The difference between actual time incurred to manufacture a certain number of units and the time allowed by standards to manufacture that number of units multiplied by standard direct labor rate is called **direct labor efficiency variance** or **direct labor quantity variance**.

## Favorable and unfavorable variance:

Like direct labor rate variance, this variance may be favorable or unfavorable. If workers manufacture a certain number of units in an amount of time that is less than the amount of time allowed by standards for that number of units, the variance is known as *favorable direct labor efficiency variance*. On the other hand, if workers take an amount of time that is more than the amount of time allowed by standards, the variance is known as *unfavorable direct labor efficiency variance*.

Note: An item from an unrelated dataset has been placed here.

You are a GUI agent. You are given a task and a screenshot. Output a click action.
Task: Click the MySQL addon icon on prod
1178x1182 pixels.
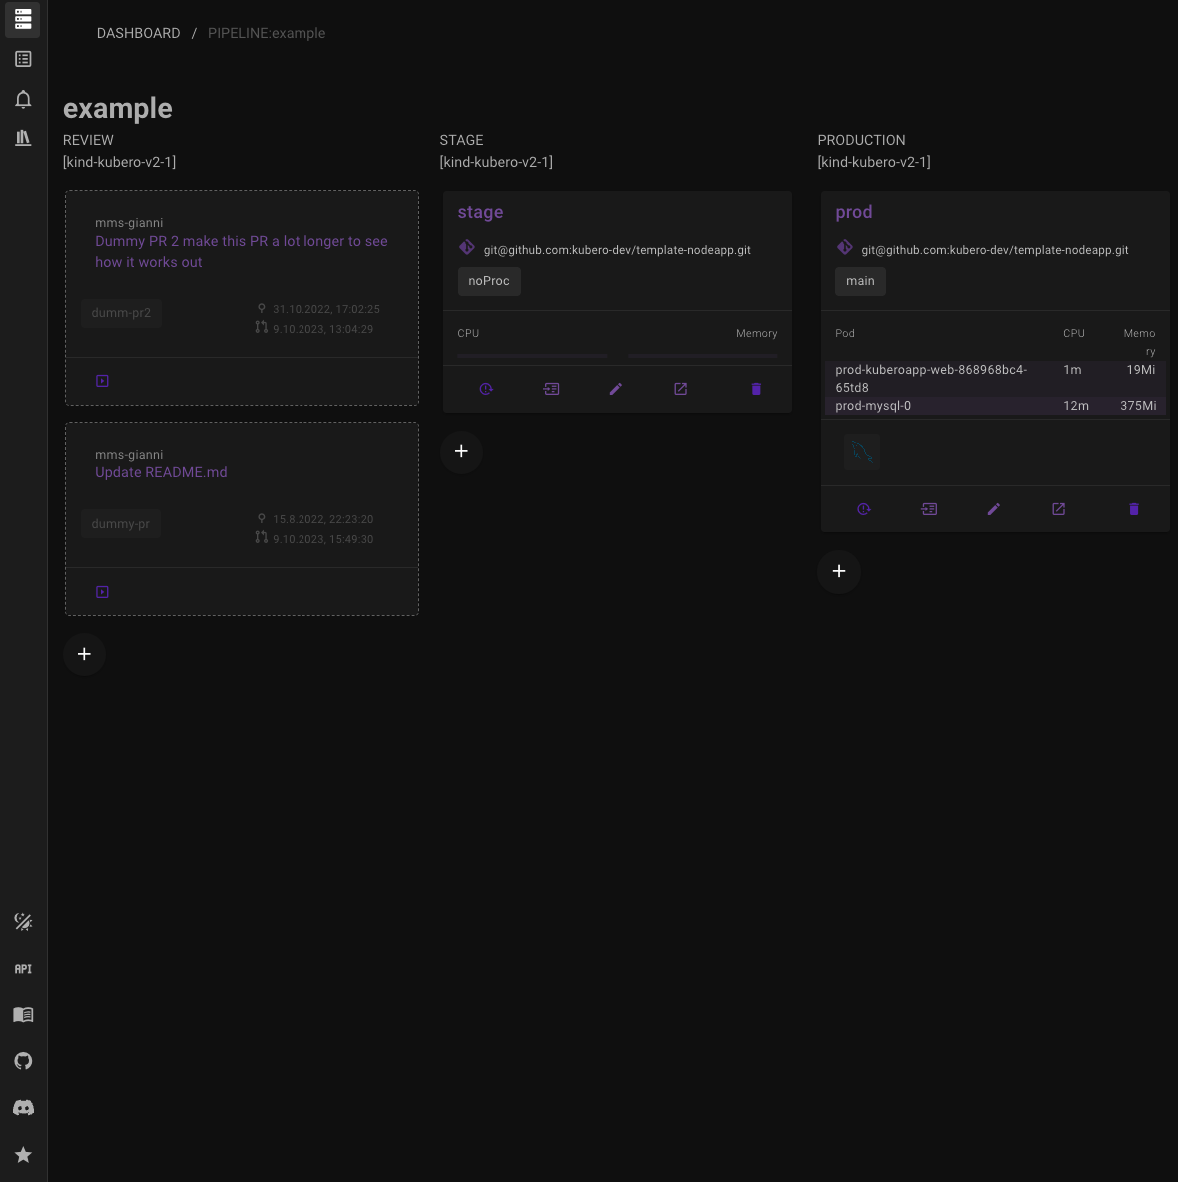860,453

The direct labor efficiency variance may be computed either in hours or in dollars. Suppose, for example, the standard time to manufacture a product is one hour but the product is completed in 1.15 hours, the variance is 0.15 hours – unfavorable. If the labor cost is $6.00 per hour the variance in dollars would be $0.90 (0.15 hours × $6.00). For proper financial measurement the variance is normally expressed in dollars.

## Formula

The following formula is used to calculate this variance:

## Example

Nice furniture manufacturing company presents the following data for the month of March 2013.

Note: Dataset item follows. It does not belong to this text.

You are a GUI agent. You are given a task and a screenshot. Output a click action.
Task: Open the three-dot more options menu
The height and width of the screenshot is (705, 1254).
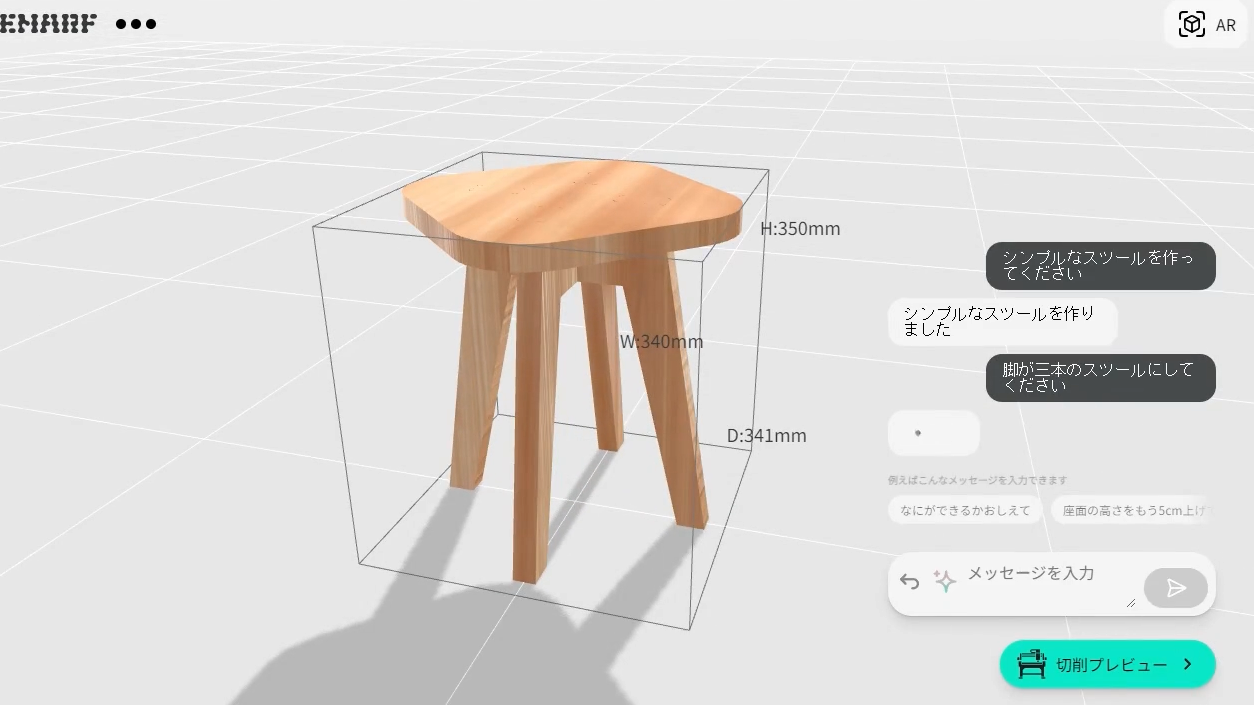(136, 24)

Standard direct labor rate per hour | $6.50 |

Actual direct labor rate per hour | $6.75 |

Standard time to produce on unit of product | 3 hours |

Production during the month of March 2013 | 600 units |

Hours worked during the month of March | 1850 hours |

**Required****: **

- Compute direct labor efficiency variance.
- Indicate whether the variance is favorable or unfavorable.

### Solution

Direct labor efficiency variance = (AH × SR) – (SH × SR )

= (1850 hours × $6.50) – (1,800 hours × $6.50)

= $12,025 – $11,700

= $325 unfavorable

The variance is unfavorable because labor worked 50 hours more than what was allowed by standard.

Alternatively, the variance can be calculated by using factored formula as follows:

Direct labor efficiency variance = SR × (AH – SH)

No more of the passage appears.